Rolling Deployments with Capistrano

Our rails application runs on a number of servers, each with a number of mongrels, and we use Capistrano to handle our deployments.

Typically, for deployments that involve changes to database structures (migrations), we put up our maintenance page, perform the deployment, and remove the maintenance page. That is all handled in one capistrano command:

cap production deploy:migrations

For most other changes, we deploy code and restart our servers without posting the maintenance page:

cap production deploy

All of the servers are deployed simultaneously, and all mongrels on our servers are then restarted simultaneously. There could be an extended delay (tens of seconds) for someone accessing our site during this period, as the mongrels that are restarting are unable to service requests.

A better experience for our customers would be to deploy the code simultaneously, but then restart the mongrels one-by-one. In this way, our overall raw capacity is diminished, but requests are being serviced continuously through the deployment interval.

We could spend a lot of time “shaving the yak” on this one, but keeping it simple works for most cases. Here’s what our restart task looks like:

desc <<-DESC
   Restart the Mongrel processes on the app server by starting and stopping the cluster. This uses the :use_sudo
   variable to determine whether to use sudo or not.

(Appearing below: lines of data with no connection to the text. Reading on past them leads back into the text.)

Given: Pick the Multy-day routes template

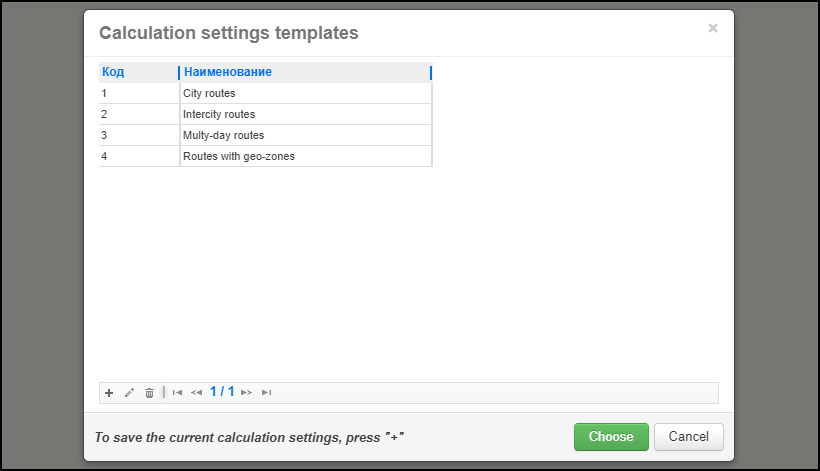Looking at the screenshot, I should [x=223, y=136].
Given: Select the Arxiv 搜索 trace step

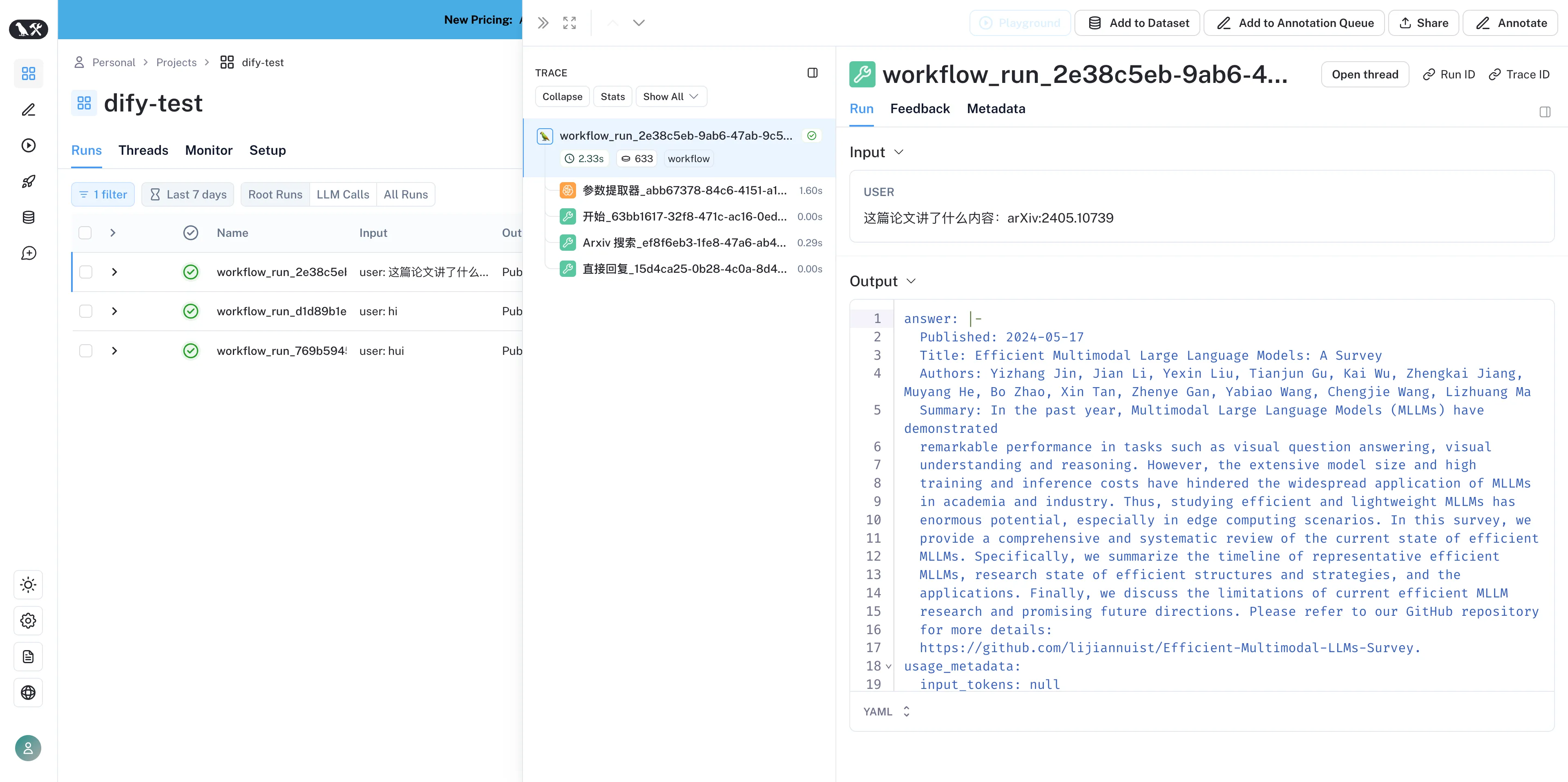Looking at the screenshot, I should coord(683,243).
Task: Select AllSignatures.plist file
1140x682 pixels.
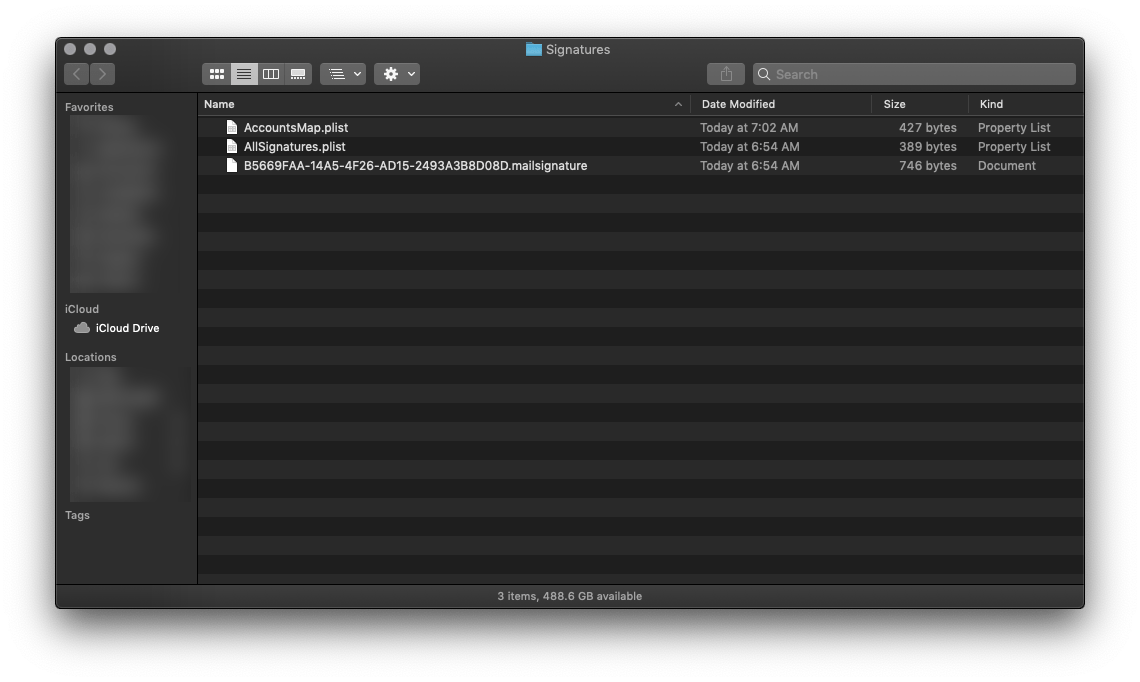Action: (x=294, y=147)
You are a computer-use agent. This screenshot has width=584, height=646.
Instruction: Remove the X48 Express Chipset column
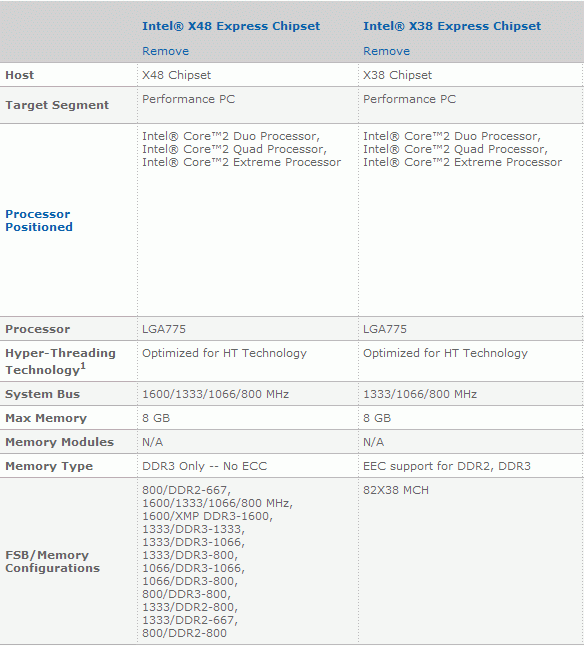166,51
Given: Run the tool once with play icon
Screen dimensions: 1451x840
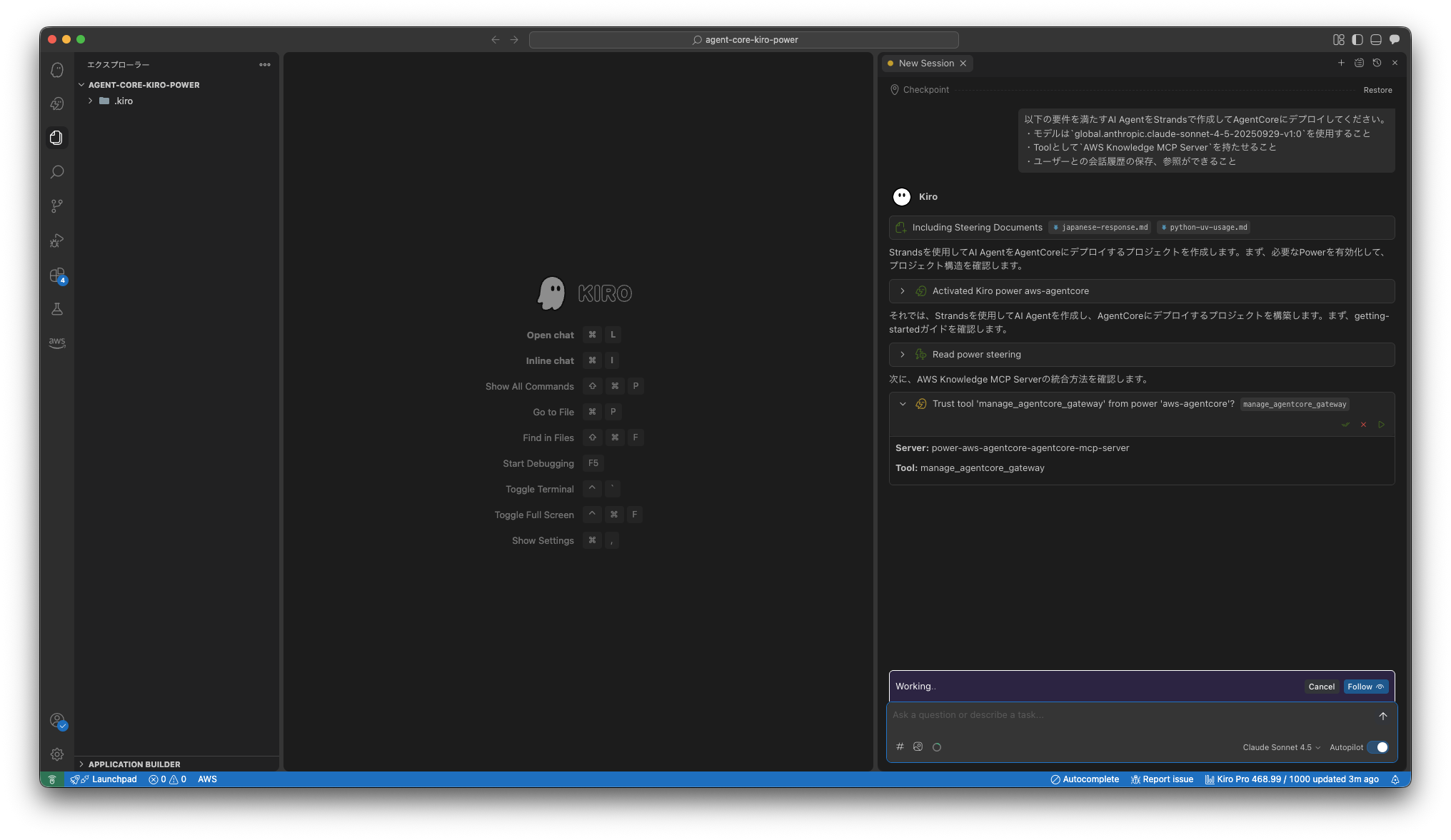Looking at the screenshot, I should 1381,425.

By default, :use_sudo is set to true.
   If roll is true (either invoked via roll task or roll is set) will sleep between restarts of mongrels.

task :restart, :roles =&gt; :app do
 sudo "/usr/bin/monit restart all -g #{daemon_group}"

 if exists?(:roll)
   mongrel_count = app_servers.first.attrib?('mongrel_servers').to_i
   starting_port = app_servers.first.attrib?('mongrel_port_number').to_i
   mongrel_count.times do |i|
     sleep rolling_delay # Give daemons and the other mongrel 10 seconds to recover.
     sudo "/usr/bin/monit restart mongrel_#{starting_port + i}"
   sudo "/usr/bin/monit restart all -g #{mongrel_group}"

There’s nothing fancy here – we loop through all of the mongrels, and restart them one by one using monit, waiting 10 seconds between restarts.

This type of deployment must be used carefully, since different mongrels will be running different code—any mongrel could service any request at any time. Generally, any time controller actions, validations, or state-encoding methods (e.g. session variables) are changed, rolling deploys can’t be used. But to fix an embarrassing misspelling during prime time with no downtime, it can’t be beat.